Article Citation: Fiorella D, Monteith SJ, Hanel R, Atchie B, Boo S, McTaggart RA, Zauner A, Tjoumakaris S, Barbier C, Benitez R, Spelle L, Pierot L, Hirsch JA, Froehler M, Arthur AS; STEM Investigators. Embolization of the Middle Meningeal Artery for Chronic Subdural Hematoma. N Engl J Med. 2025 Feb 27;392(9):855-864. doi: 10.1056/NEJMoa2409845. Epub 2024 Nov 20. PMID: 39565980.

Background

Standard medical and surgical treatment options for chronic subdural hematoma (SDH) are associated with rates of treatment failure approaching 50%. Pathophysiologically, chronic SDH is thought to be the result of meningeal inflammation leading to neovascular proliferation followed by bleeding, creating a positive-feedback cycle that outpaces hematoma resorption. Endovascular middle meningeal artery (MMA) embolization using liquid embolic agents is an adjunctive treatment that aims to abort this feedback loop. The Squid Trial for the Embolization of the Middle Meningeal Artery for Treatment of Chronic Subdural Hematoma (STEM) studied the effect of adjunctive MMA embolization with Squid (Balt USA), a non-adhesive liquid embolic agent, on rates of treatment failure for patients with symptomatic chronic SDH.

Methods:

This study was a prospective, open-label, multi-center, randomized controlled trial which randomized patients with symptomatic chronic SDH larger than 10 mm to standard treatment alone, or standard treatment with adjunctive MMA embolization using Squid. SDH chronicity was determined by radiographic appearance on CT. Standard treatment was chosen for the patient at the discretion of the surgeon prior to randomization and consisted of either surgery (burr hole evacuation or SEPS drainage) or nonsurgical management, leading to four treatment strategies: embolization plus surgical standard treatment, embolization plus nonsurgical standard treatment, surgical standard treatment alone, and nonsurgical standard treatment alone.

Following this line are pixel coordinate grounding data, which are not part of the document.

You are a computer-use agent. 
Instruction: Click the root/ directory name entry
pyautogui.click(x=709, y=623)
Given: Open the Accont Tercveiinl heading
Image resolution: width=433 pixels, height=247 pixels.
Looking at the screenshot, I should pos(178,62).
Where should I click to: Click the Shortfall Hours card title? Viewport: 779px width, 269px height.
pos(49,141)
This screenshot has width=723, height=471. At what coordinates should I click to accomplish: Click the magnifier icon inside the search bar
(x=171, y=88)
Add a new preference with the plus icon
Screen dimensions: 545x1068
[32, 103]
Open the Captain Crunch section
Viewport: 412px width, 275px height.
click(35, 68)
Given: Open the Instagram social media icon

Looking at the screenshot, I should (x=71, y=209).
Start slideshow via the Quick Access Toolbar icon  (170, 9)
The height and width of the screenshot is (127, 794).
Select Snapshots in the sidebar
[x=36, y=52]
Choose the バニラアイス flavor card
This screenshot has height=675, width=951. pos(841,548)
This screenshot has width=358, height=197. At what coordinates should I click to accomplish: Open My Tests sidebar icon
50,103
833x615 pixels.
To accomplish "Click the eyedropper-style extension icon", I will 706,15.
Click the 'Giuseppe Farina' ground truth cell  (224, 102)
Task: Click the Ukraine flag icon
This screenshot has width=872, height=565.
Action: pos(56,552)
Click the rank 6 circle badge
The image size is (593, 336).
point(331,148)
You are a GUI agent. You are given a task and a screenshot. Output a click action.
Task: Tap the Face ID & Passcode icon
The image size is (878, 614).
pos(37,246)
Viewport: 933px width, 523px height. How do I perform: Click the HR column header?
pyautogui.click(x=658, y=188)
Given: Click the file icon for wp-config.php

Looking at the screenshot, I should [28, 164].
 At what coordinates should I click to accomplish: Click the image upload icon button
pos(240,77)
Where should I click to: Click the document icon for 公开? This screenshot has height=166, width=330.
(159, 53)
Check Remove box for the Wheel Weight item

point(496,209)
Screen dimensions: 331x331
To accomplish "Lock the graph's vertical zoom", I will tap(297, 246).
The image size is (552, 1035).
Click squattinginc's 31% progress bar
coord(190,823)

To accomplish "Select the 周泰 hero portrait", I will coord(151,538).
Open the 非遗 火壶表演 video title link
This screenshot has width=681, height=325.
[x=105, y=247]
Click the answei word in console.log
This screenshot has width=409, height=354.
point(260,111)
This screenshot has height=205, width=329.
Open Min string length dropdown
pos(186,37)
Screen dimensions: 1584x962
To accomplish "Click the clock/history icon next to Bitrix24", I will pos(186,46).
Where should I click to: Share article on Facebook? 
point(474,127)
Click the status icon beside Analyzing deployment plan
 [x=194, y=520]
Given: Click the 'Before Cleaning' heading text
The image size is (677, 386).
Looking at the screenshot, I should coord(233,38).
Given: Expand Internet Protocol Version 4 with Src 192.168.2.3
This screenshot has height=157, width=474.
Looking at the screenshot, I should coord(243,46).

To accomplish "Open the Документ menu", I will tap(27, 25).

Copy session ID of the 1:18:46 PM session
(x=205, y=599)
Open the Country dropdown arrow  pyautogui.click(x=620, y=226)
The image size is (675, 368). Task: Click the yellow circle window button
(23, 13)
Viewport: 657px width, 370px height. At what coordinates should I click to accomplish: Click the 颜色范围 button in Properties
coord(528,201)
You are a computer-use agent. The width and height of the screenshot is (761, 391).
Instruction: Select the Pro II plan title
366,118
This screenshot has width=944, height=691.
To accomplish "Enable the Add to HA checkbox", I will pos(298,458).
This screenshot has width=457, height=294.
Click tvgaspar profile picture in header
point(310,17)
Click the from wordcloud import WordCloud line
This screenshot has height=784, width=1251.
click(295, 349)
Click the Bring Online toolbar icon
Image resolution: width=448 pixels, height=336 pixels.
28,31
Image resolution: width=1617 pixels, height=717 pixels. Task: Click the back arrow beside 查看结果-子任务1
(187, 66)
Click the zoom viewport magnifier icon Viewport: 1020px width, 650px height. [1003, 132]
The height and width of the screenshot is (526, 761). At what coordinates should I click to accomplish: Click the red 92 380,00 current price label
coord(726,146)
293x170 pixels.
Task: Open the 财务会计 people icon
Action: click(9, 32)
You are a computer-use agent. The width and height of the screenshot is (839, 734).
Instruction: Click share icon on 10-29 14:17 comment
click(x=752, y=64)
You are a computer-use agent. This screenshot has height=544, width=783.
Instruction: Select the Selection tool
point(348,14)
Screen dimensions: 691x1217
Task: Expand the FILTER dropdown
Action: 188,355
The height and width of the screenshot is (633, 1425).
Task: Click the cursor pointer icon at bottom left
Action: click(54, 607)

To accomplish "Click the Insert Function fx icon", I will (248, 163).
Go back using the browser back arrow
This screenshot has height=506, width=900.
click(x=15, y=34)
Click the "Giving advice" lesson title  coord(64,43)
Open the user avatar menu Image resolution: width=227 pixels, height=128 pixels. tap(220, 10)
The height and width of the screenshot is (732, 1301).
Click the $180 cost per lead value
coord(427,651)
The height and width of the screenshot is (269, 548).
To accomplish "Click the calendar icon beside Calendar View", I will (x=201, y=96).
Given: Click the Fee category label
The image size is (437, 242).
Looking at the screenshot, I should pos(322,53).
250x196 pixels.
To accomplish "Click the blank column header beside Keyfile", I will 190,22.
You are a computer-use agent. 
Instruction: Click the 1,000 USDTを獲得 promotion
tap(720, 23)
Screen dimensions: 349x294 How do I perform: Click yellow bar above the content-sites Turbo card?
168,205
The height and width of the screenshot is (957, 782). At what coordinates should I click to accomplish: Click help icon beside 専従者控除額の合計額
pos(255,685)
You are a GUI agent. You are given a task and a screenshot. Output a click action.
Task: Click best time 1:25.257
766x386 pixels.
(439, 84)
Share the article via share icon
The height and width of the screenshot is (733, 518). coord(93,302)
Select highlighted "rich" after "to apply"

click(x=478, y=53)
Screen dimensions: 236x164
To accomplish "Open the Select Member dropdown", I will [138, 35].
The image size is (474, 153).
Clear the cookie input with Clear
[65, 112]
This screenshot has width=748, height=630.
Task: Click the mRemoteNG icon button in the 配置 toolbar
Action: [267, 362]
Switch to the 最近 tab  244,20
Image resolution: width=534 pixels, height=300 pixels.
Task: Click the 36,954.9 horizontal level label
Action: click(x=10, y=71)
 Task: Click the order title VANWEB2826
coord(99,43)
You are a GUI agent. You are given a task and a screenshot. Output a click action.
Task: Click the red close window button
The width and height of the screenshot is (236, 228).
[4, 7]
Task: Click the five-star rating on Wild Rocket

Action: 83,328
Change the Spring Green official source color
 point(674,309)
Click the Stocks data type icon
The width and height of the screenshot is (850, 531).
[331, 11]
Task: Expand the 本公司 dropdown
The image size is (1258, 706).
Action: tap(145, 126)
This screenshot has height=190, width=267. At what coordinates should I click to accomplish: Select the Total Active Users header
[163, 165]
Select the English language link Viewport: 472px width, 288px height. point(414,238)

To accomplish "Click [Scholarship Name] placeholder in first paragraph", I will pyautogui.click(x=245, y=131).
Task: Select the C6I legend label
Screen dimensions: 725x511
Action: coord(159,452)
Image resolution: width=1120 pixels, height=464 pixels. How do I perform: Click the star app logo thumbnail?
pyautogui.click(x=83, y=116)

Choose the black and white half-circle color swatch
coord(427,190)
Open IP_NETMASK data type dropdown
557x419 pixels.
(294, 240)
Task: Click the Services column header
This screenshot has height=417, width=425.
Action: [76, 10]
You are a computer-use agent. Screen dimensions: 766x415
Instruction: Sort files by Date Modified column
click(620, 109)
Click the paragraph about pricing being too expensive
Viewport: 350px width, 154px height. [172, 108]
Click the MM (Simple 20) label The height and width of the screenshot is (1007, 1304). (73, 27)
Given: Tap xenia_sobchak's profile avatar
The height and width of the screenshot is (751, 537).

The composite primary efficacy endpoint was assessed at 180 days and included residual or recurrent SDH larger than 10 mm; a need for rescue surgery or reoperation; or major disabling stroke, myocardial infarction, or death from neurological causes. The primary composite safety endpoint was major disabling stroke or death from any cause within 30 days of treatment. Secondary endpoints included modified Rankin Scale (mRS) at 180 days as well as peri-procedural adverse events.

Results:

A total of 310 patients were enrolled: 149 patients to standard treatment with adjunctive embolization and 161 to standard treatment alone. Overall, 189 patients underwent surgical treatment (91 in the intervention arm and 98 in the control arm) and 121 patients underwent nonsurgical management (58 in the intervention arm and 63 in the control arm). Mean age was 73, and 70% of patients were men.

In the intention-to-treat population, a primary outcome event occurred in 16% of the embolization group and 36% of the control group (odds ratio [OR] 0.36; 95% CI 0.2-0.66; p = 0.001). In the nonsurgical stratum, a primary outcome event occurred in 19% of the embolization group versus 56% of the control group (OR 0.19, 95% CI 0.08-0.46). In the surgical stratum, a primary outcome event occurred in 14% of the embolization group versus 23% of the control group (OR 0.6, 95% CI 0.27-1.35). Among all primary outcome events, the most common was reoperation.

With regard to the primary safety outcome, death from any cause within 30 days occurred in 3% of both the embolization arm and the control arm, and major disabling stroke within the same timeframe occurred in 0% of the embolization arm and 1% of the control arm. At 180 days, there was no difference in death from neurological cause, major disabling stroke, or mRS, but there was a non-statistically significant trend towards increased mortality in the embolization group.

Commentary:

In this study, patients with symptomatic chronic SDH had a lower incidence of treatment failure when randomized to endovascular MMA embolization using Squid, without an increased incidence of peri-procedural complications. Of note, this effect was stronger among those who underwent nonsurgical management compared to those who underwent surgery. However, adjunctive embolization was not associated with a lower incidence of death or disability at 180 days. The study was limited by factors including unblinded operators as well as missing outcome data in the 15% of patients who did not complete follow up. Nonetheless, the study demonstrates that there may be a significant benefit of adjunctive MMA embolization in a specific subset of patients with chronic SDH.